Final answer:
After the reaction, there will be 0.384 grams of C₂H₂, 0.313 grams of O₂, 176.04 grams of CO₂, and 90.10 grams of H₂O.
Step-by-step explanation:
According to the given balanced chemical equation:
2 C₂H₂ (g) + 13 O₂(g) → 8 CO₂(g) + 10 H₂O(g)
To find how many grams of C₂H₂, O₂, CO₂, and H₂O are present after the reaction, we need to calculate the moles of each substance first.

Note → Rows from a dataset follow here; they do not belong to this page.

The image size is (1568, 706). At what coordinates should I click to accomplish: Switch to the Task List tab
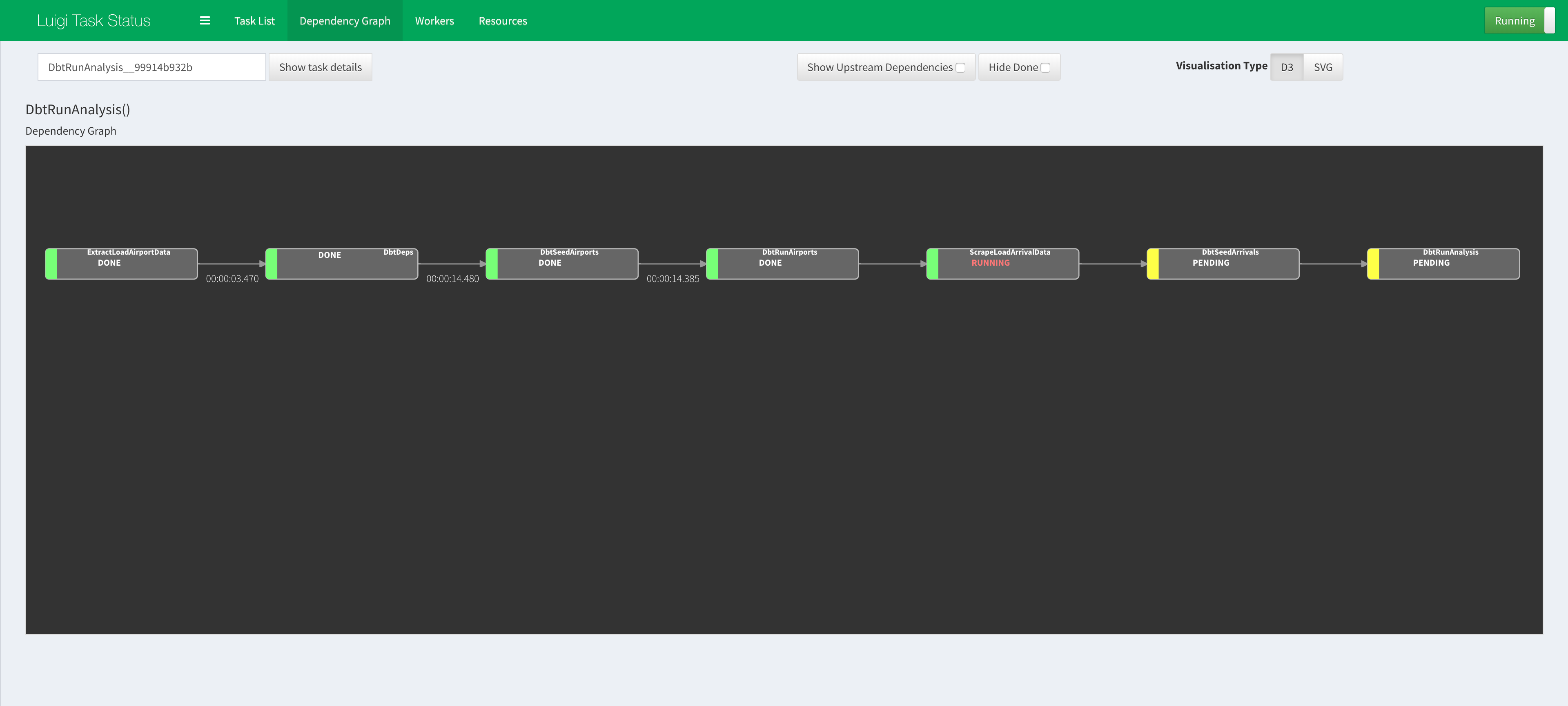254,20
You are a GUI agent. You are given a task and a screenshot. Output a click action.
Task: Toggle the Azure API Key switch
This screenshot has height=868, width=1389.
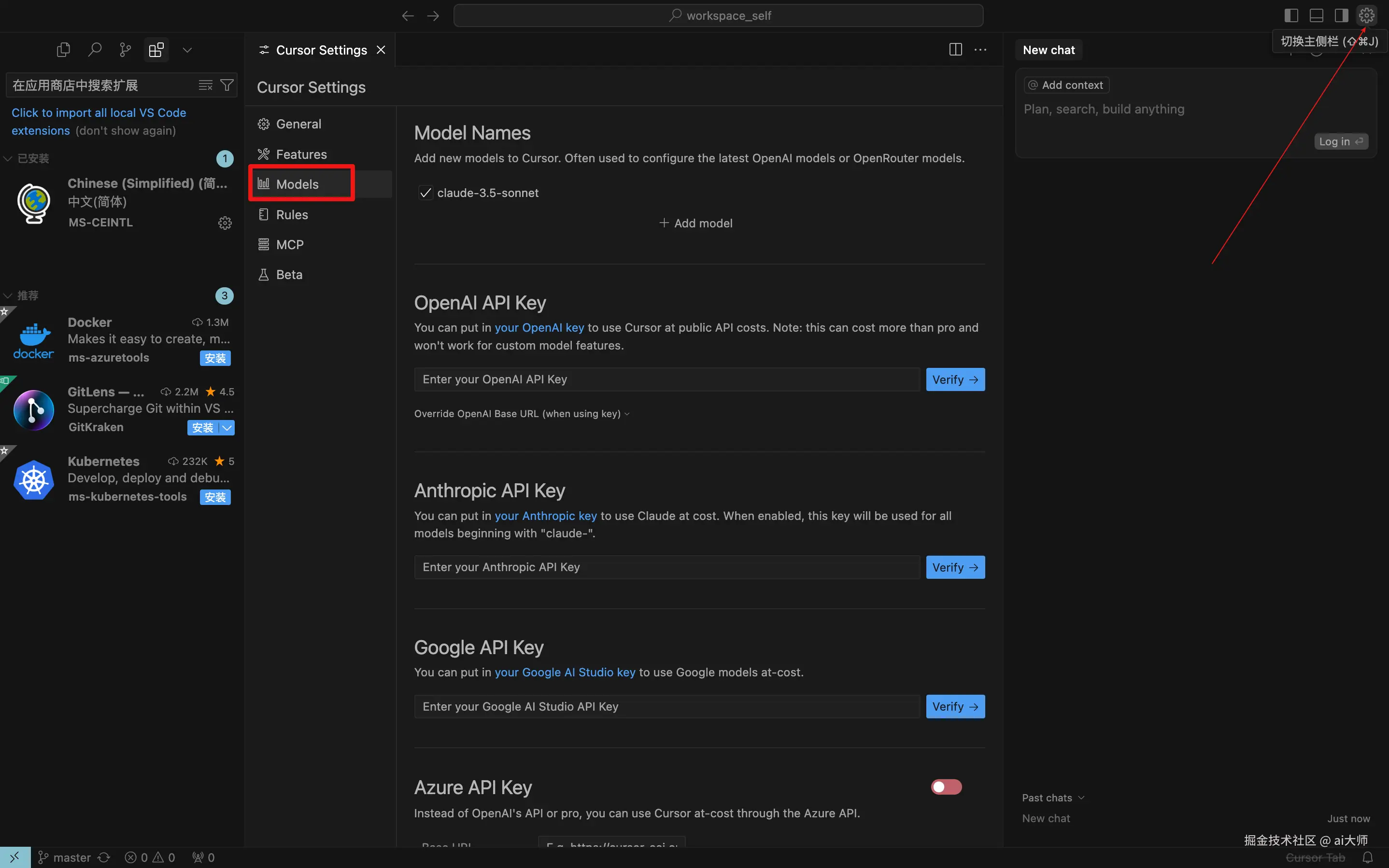[x=946, y=786]
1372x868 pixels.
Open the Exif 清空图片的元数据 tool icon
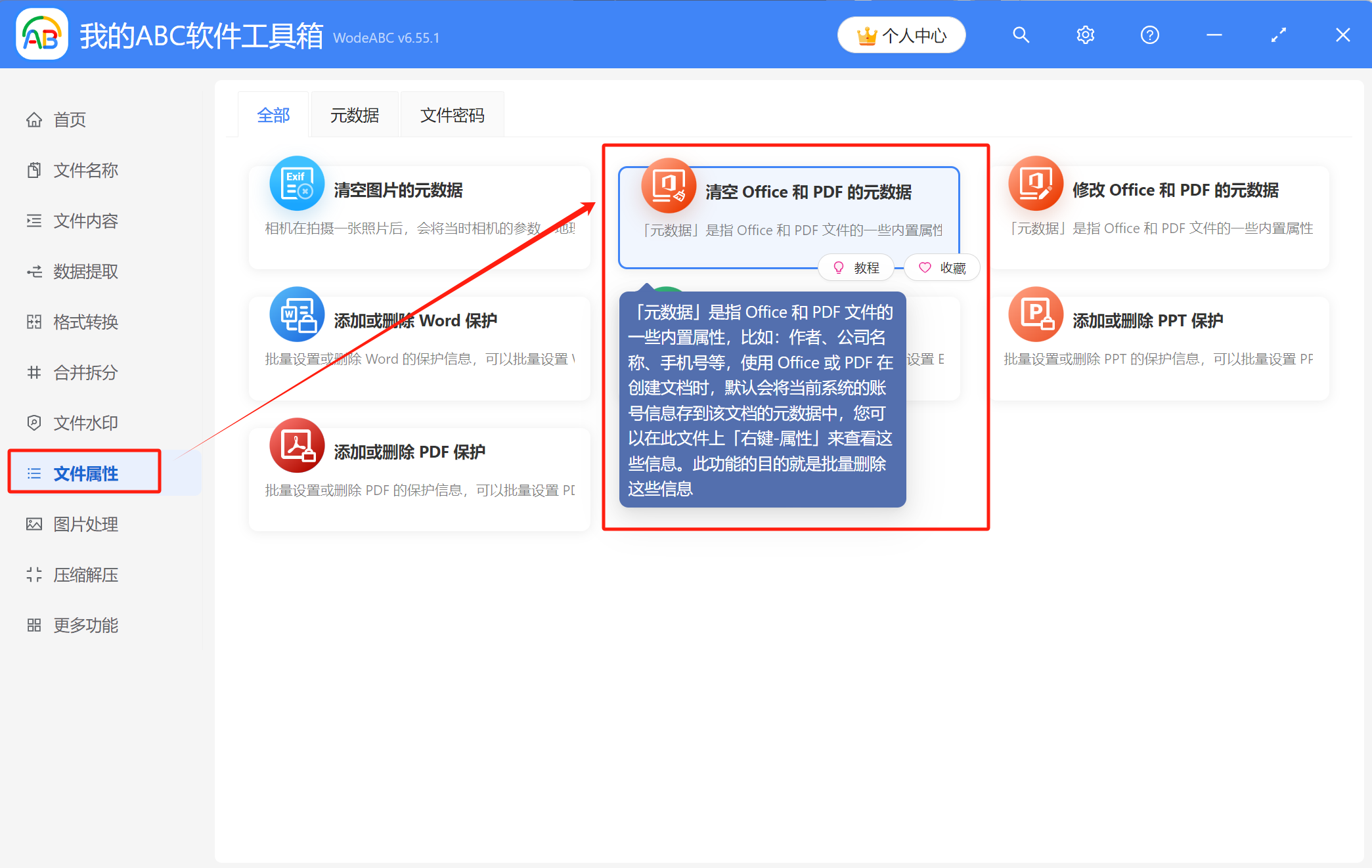point(296,184)
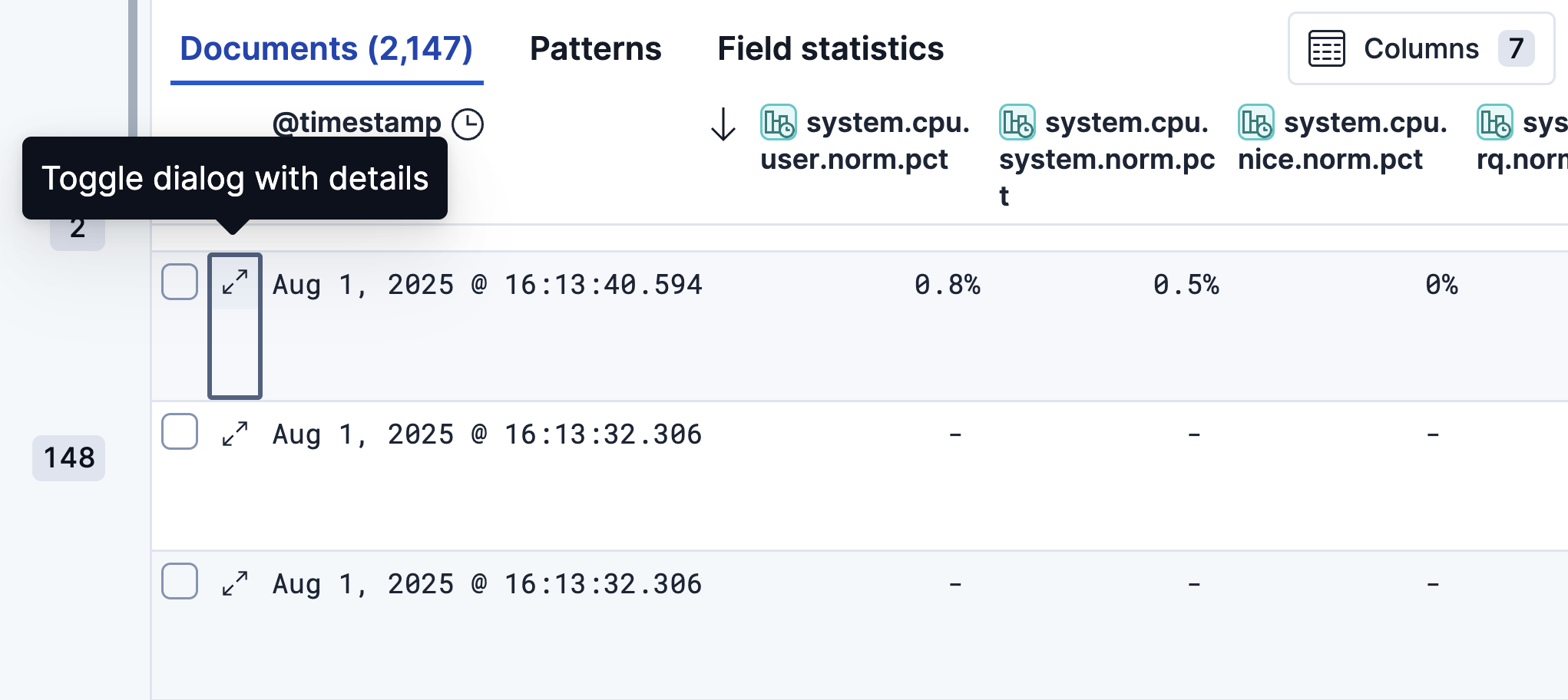The width and height of the screenshot is (1568, 700).
Task: Switch to the Patterns tab
Action: 595,48
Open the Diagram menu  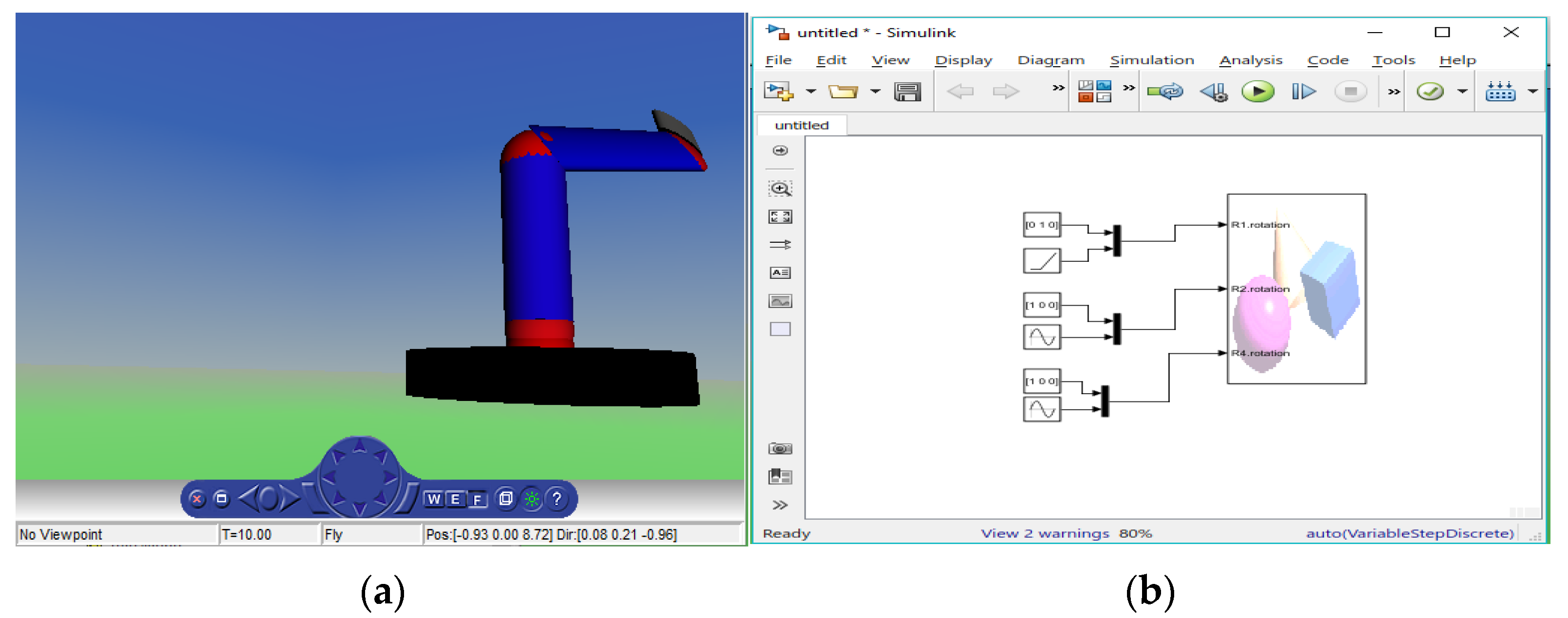[1051, 59]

Using the molar mass of C₂H₂ (26.04 g/mol) and O₂ (32.00 g/mol), we can calculate the moles of C₂H₂ and O₂ by dividing their masses by their molar masses:
C₂H₂: 10 g / 26.04 g/mol = 0.384 moles
O₂: 10 g / 32.00 g/mol = 0.313 moles
According to the stoichiometry of the balanced equation, we can determine the moles of CO₂ and H₂O produced:
CO₂: 8 moles of CO₂ are produced for every 2 moles of C₂H₂, so
8/2 = 4 moles of CO₂ are produced
H₂O: 10 moles of H₂O are produced for every 2 moles of C₂H₂, so
10/2 = 5 moles of H₂O are produced
Finally, we can calculate the masses of CO₂ and H₂O using their molar masses:
CO₂: 4 moles x 44.01 g/mol = 176.04 g
H₂O: 5 moles x 18.02 g/mol = 90.10 g
Therefore, after the reaction, there will be 0.384 grams of C₂H₂, 0.313 grams of O₂, 176.04 grams of CO₂, and 90.10 grams of H₂O.